Research Unit

History of Art


Our work mainly comprises research projects employing various, principally media-historical, methodologies in order to examine the issue of visual culture in the representation of the House of Habsburg, analysing strategies of symbolic communication and the visualisation of real power or claims to hegemony in artworks and buildings in various political spaces, primarily from the sixteenth to the early nineteenth century. The complex relationship between the media and their addressees and the political messages they contain can be observed in all main social groups of actors (the ruling dynasty, the aristocracy, the Church, the bourgeoisie, fraternities). It is evident in urban spaces, in courtly and religious rituals, but also in targeted visual media campaigns by individual rulers.
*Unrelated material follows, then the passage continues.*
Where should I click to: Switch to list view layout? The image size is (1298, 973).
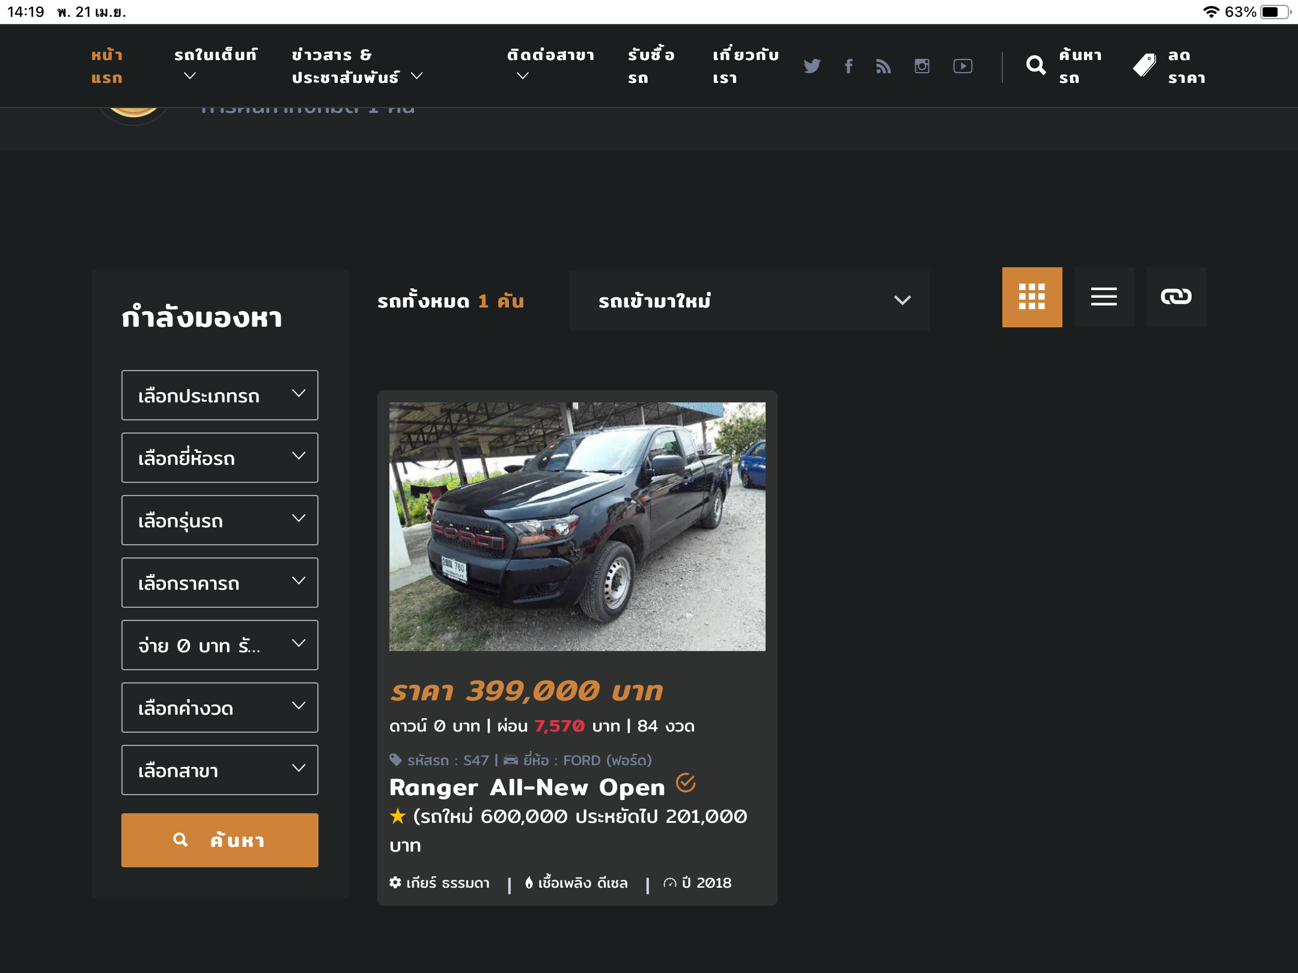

The topics of these studies are thus broad: Habsburg residence culture (both architecture and painting), the instrumentalisation of certain saints in the context of pietas austriaca in public and sacred spaces, but also cartography as a medium of the iconisation of rule and the Viennese newspaper culture of the Early Modern period as a modern medium of communication between the dynasty and the public. Studies on Pietro Nobile, the important neo-Classical court architect, and the comprehensive documentation of Austrian medieval stained glass and an innovative perspective on its production in the nineteenth and early twentieth centuries complement the broad thematic and temporal orientation of this research area.

Methodologically, the studies are dedicated to the preservation and documentation of source material and cultural contextualisation.  Our researchers thus consider the broad factual basis of the respective historical events in the context of their entanglement with the dynamic processes of their media rendering.

Bequest of Bernhard Kerber (died 6 February 2021) on Andrea Pozzo: Bernhard Kerber was unable to complete the revision of his 1971 monograph on Andrea Pozzo due to illness. The extensive materials collected for this were handed over to the Department for History of Art of the IHB of the Austrian Academy of Sciences for safekeeping through Herbert Karner.